4.2.5. Het hof stelt het volgende vast. In voormelde brief van de Stichting Consument en Veiligheid d.d.29 september 2003 (cvr, prod. 2) is wel vermeld dat wordt geadviseerd vuurpijlen af te steken in een verzwaarde fles, maar in deze brief is niet te lezen vanaf welke datum en in welke media dit advies is gegeven. In de productie "Handleiding veilig vuurwerk" van de Stichting SIRE (akte uitlating, prod. 6) is niet vermeld op welke wijze en wanneer aan deze handleiding bekendheid is gegeven. Uit deze producties blijkt dus niet dat het eind december 1998 algemeen bekend was of behoorde te zijn dat vuurpijlen vanuit een verzwaarde fles moesten worden aangestoken. In hoger beroep heeft [appellant] enkel gesteld dat de Stichting SIRE al in 1998 campagne voerde voor veilig vuurwerkgebruik en dat in dit kader de gebruiker werd geadviseerd pijlen alleen af te steken in een pijlenstandaard of in een fles gevuld met zand. [appellant] heeft echter ook in hoger beroep deze stelling niet feitelijk toegelicht en evenmin met bewijsstukken onderbouwd, hoewel dit wel van hem mocht worden verwacht. Het is niet komen vast te staan dat zich bij de door [geïntimeerde] afgestoken vuurpijlen een gebruikersinstructie bevond die voorschreef dat de pijlen vanuit een verzwaarde fles moesten worden afgestoken. [appellant] heeft weliswaar een "gebruikersinstructie" overgelegd die volgens hem was afgedrukt op een vergelijkbaar pijltje (akte uitlating, prod. 5) waarin onder meer is te lezen dat de vuurpijl in een verzwaarde fles moet worden geplaatst, maar [geïntimeerde] heeft bij antwoordakte uitdrukkelijk weersproken dat dit vuurpijltje een zelfde exemplaar betreft als de vuurpijl die het letsel heeft veroorzaakt. Uit deze door [appellant] overgelegde gebruikersinstructie blijkt niet dat deze reeds vóór de jaarwisseling 1998/1999 werd verstrekt. Bovendien heeft [geïntimeerde] zich in eerste aanleg beroepen op een door hem overgelegde gebruiksaanwijzing (cvd, prod. 2) die volgens hem in december 1998 bij de onderhavige soort vuurpijlen werd verstrekt. In deze gebruiksaanwijzing is te lezen, voor zover van belang: "Niet in de hand houden. In lege fles plaatsen en aansteken. Buiten gebruiken. 6 meter afstand bewaren. Geschikt voor particulier gebruik". [appellant] heeft niet betwist dat een dergelijke gebruiksaanwijzing zich bij de gebruikte vuurpijlen bevond. Het hof merkt nog op dat zich bij de door [geïntimeerde] gedeponeerde vuurpijl helemaal geen instructie bevindt.

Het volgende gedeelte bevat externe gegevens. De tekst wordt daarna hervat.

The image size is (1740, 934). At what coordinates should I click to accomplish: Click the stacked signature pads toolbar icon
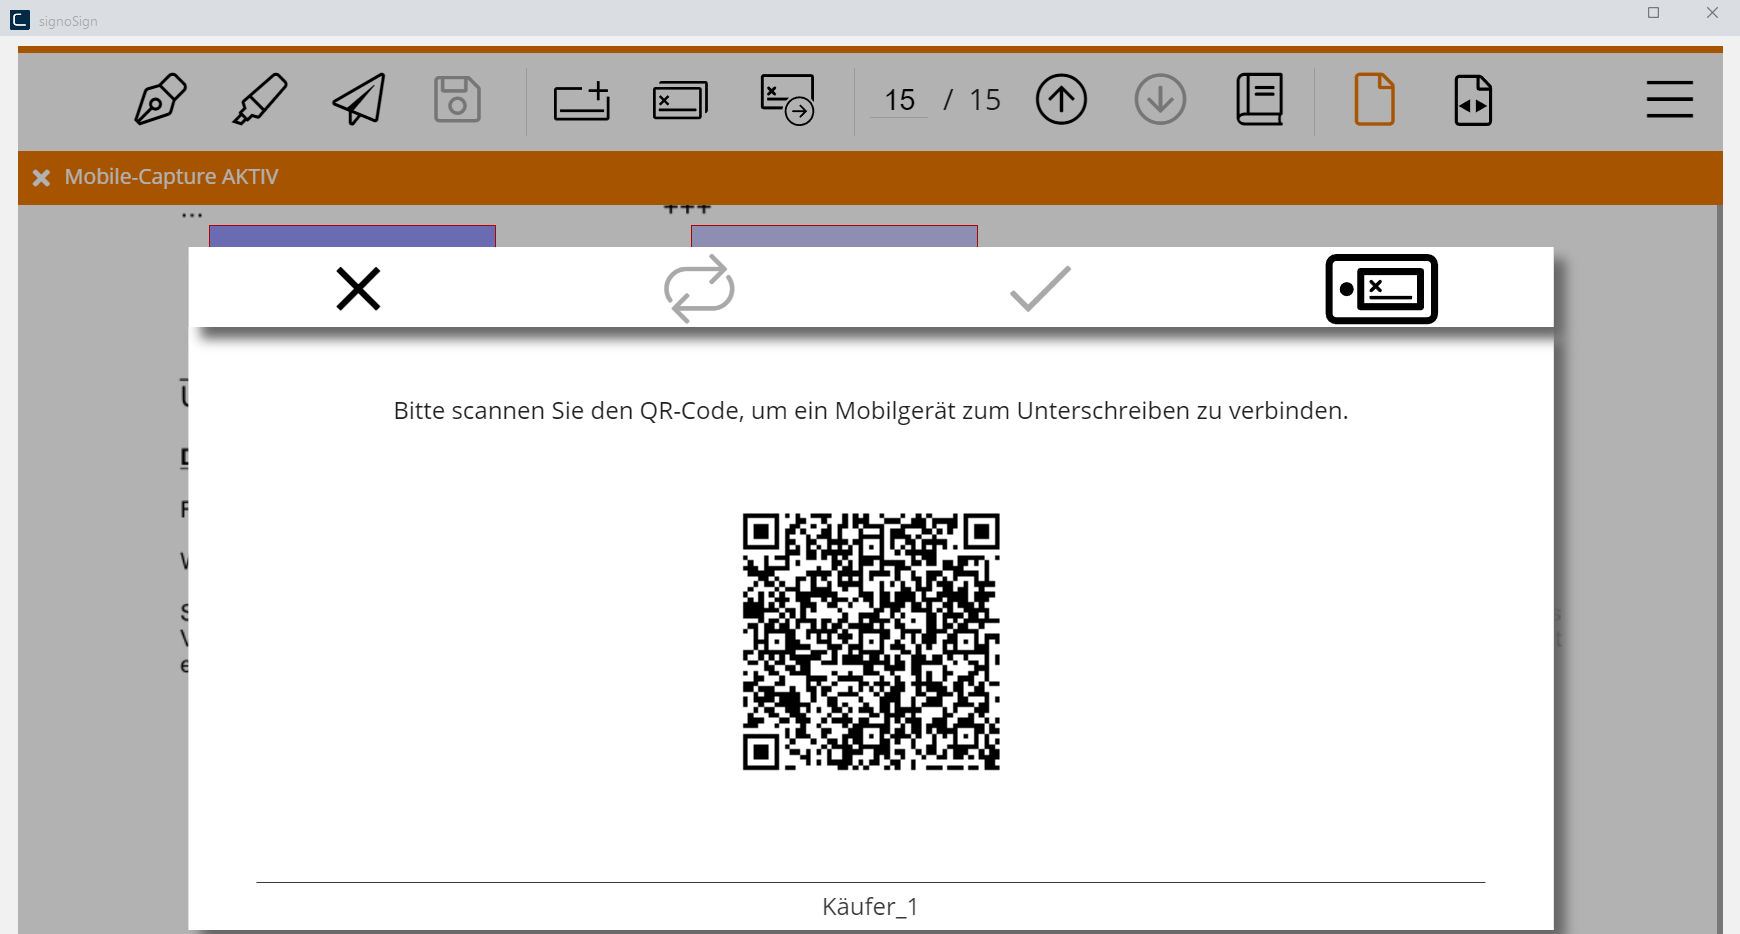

4.2.6. Uit al het vorenstaande volgt dat het hof het er voor moet houden dat eind december 1998 bij de onderhavige vuurpijl niet de instructie was verstrekt dat deze in een verzwaarde fles moest worden geplaatst en dat [geïntimeerde] hiermee evenmin bekend was of behoorde te zijn op grond van publiekscampagnes. Voorts is van belang dat niet gebleken is dat [geïntimeerde] voor het overige meer risico's heeft genomen dan toentertijd redelijkerwijs aanvaardbaar werden geacht. [geïntimeerde] heeft de vuurpijlen vanuit een fles afgestoken. [appellant] bevond zich ten tijde van het afsteken van de vuurpijlen op de voorgeschreven afstand van zeven meter. Op dit punt heeft [appellant] nog gesteld dat de wind op de betreffende oudejaarsavond vrij krachtig was met - in [plaats 1] - windstoten tot maximaal windkracht 7. Daarop heeft [geïntimeerde] betoogd dat niet vast staat dat er ter plaatse en ten tijde van het onderhavige ongeval sprake was van windkracht 7. Nu tussen partijen vast staat dat de desbetreffende vuurpijl is afgestoken op een oprit bij het in de beschutting van een woonwijk gelegen woonhuis van [geïntimeerde] in [plaats 2] - en dus niet in [plaats 1] - is niet komen vast te staan dat [geïntimeerde] zich op grond van de weersomstandigheden had moeten onthouden van het afsteken van vuurpijlen. Evenmin is komen vast te staan dat het bierflesje is omgevallen doordat het zich op een licht hellend vlak bevond. In een door Interpolis, de verzekeraar van [geïntimeerde], opgesteld expertise-rapport (antwoordakte, prod. 2) is immers te lezen "Het flesje stond stabiel".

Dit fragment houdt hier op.